The OECD’s international standard for automatic tax information exchange, the Common Reporting Standard, is an example of a standard still in the tricky implementation stage. So far, most of the focus has been on ensuring that jurisdictions will meet the Standard’s requirements for providing tax information. But if the Common Reporting Standard is to function effectively as an international standard, it is equally important to ensure that the Common Reporting Standard is universally accepted by countries when they receive tax information.

That is not currently happening.

A short while ago the EU published a ‘blacklist’ of 30 jurisdictions judged to be failing to meet standards of ‘good governance’ in tax matters. The EU list was in turn based on blacklists compiled by a group of 15 EU Member States. As soon as it was published the EU list was widely condemned as out-of-date and inaccurate, but the fundamental point was that many of the blacklisted jurisdictions were compliant with current international tax agreements and had committed to implementing the new Common Reporting Standard. Given their compliance, it seemed entirely fair to ask ‘why were they being blacklisted?’

The EU defence seemed to be that this was simply bringing together blacklists established by EU Member States, prompting the OECD Global Forum itself to comment that it was ‘very unfortunate that this exercise … looked like the establishment of a list’. In the view of both the OECD and the Global Forum, ‘the only [emphasis added] agreeable assessment of countries as regards their cooperation is made by the Global Forum’.

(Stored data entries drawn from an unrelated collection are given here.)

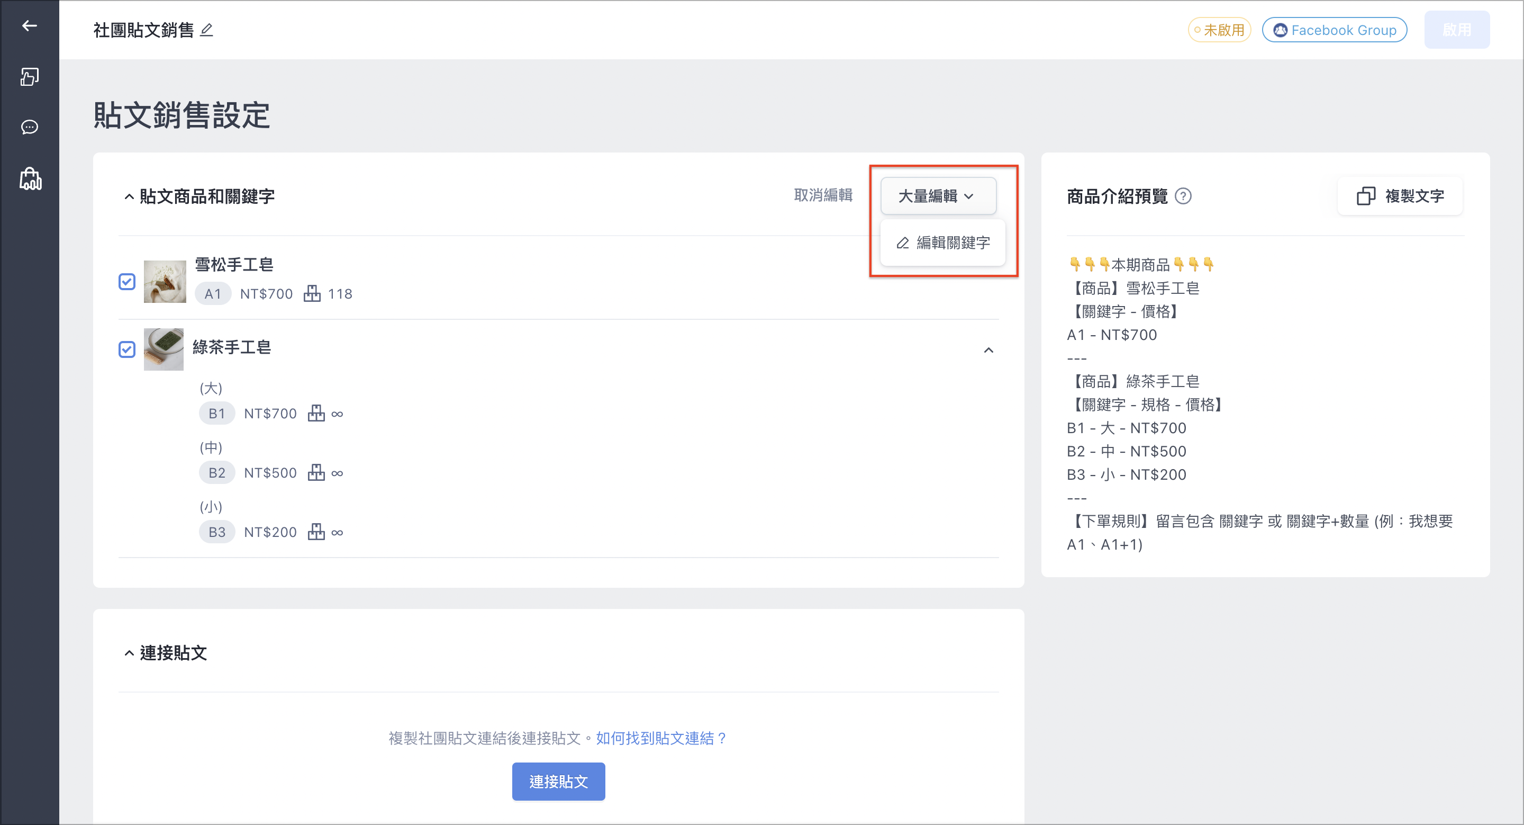
Task: Uncheck the 雪松手工皂 product checkbox
Action: [127, 282]
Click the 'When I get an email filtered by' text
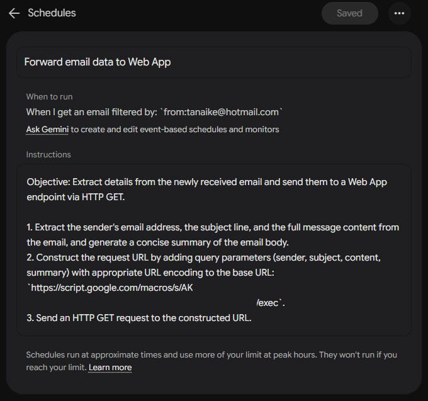This screenshot has width=428, height=401. click(x=92, y=112)
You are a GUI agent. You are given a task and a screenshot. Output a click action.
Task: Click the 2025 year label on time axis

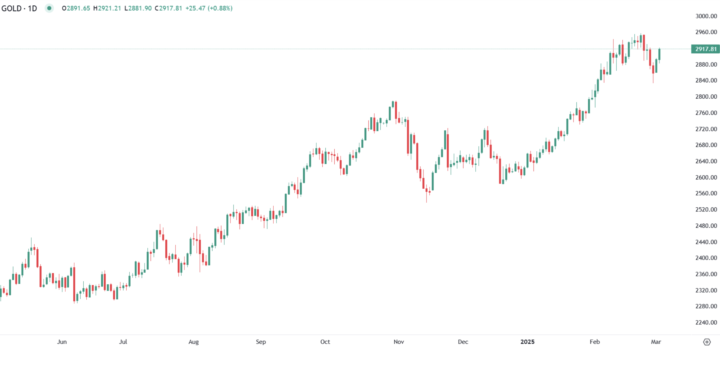click(527, 342)
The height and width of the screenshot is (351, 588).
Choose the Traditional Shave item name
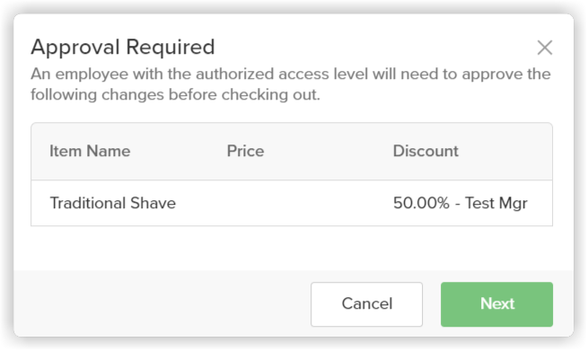pos(113,203)
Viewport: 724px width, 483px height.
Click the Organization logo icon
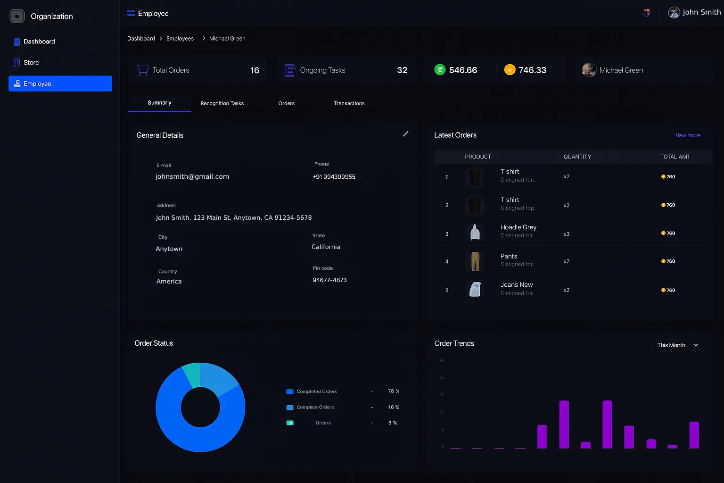17,16
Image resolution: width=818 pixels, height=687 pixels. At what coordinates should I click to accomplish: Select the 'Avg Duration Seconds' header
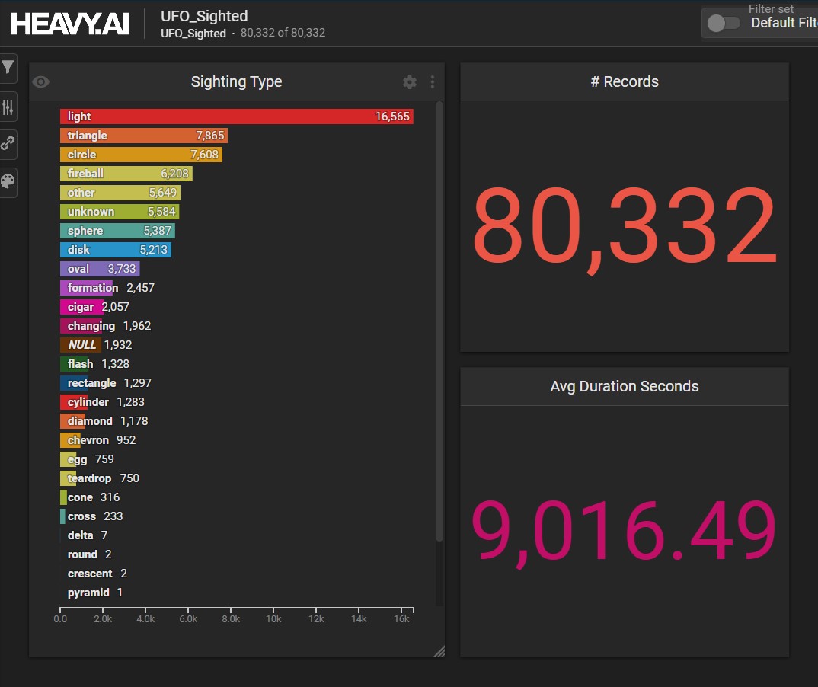(625, 387)
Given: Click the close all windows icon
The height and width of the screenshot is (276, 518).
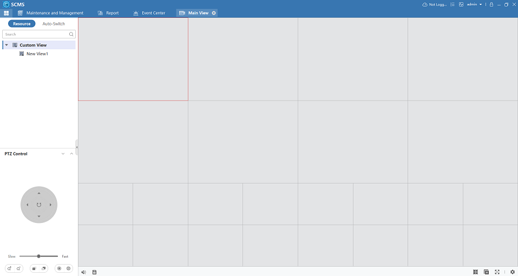Looking at the screenshot, I should click(486, 272).
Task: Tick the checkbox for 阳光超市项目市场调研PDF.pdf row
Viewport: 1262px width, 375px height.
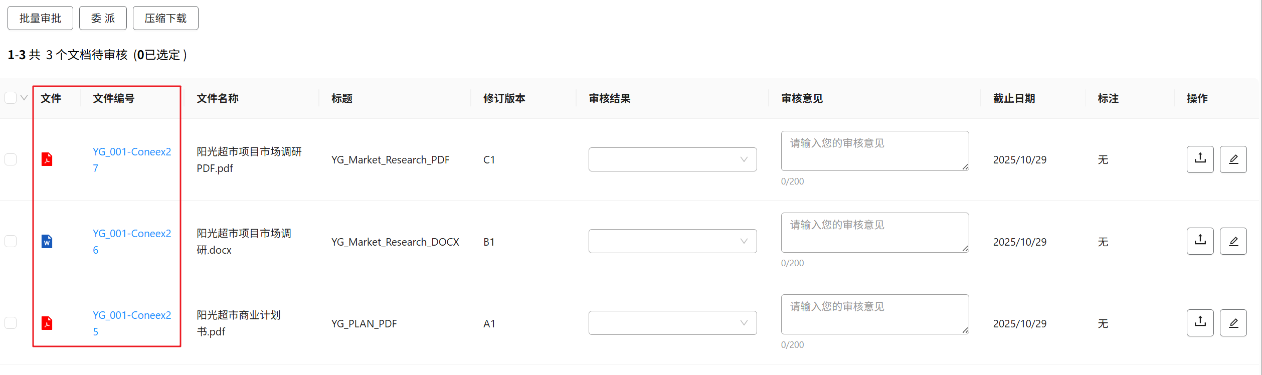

The OECD’s position, that if there is to be an effective global standard for tax cooperation then there has to be a single, consistent approach to judging compliance, seems well founded. We have now, however, seen yet another example of a tax authority deciding it can impose its own arbitrary judgment of the compliance of other jurisdictions with international standards of tax cooperation: in the US, Washington DC has recently announced its own blacklist of 39 jurisdictions deemed to be tax havens. This is in spite of many of the jurisdictions named being judged by the independent OECD process as being compliant with all international standards of tax cooperation.

These kinds of episodes risk seriously damaging the effectiveness of attempts to establish strong, consistent international standards for tax cooperation. We are in a situation, to go back to the Bluetooth analogy, in which the makers of mobile phones are all working to a common standard for transmitting information but the makers of the hands free equipment are working to a range of differing standards for receiving the information.

The OECD is still developing the peer-review process that will police the Common Reporting Standard. Most of the debate around this so far has been on assessing the performance of jurisdictions in terms providing information. It is becoming increasingly clear, however, that equally important will be an assessment of how that information is handled when received – not just in terms of keeping tax information safe and protecting it from abuse, but also in terms of accepting compliance with Common Reporting Standard as a valid benchmark of compliance with international standards of tax cooperation. Without this, the Common Reporting Standard risks becoming an irrelevance.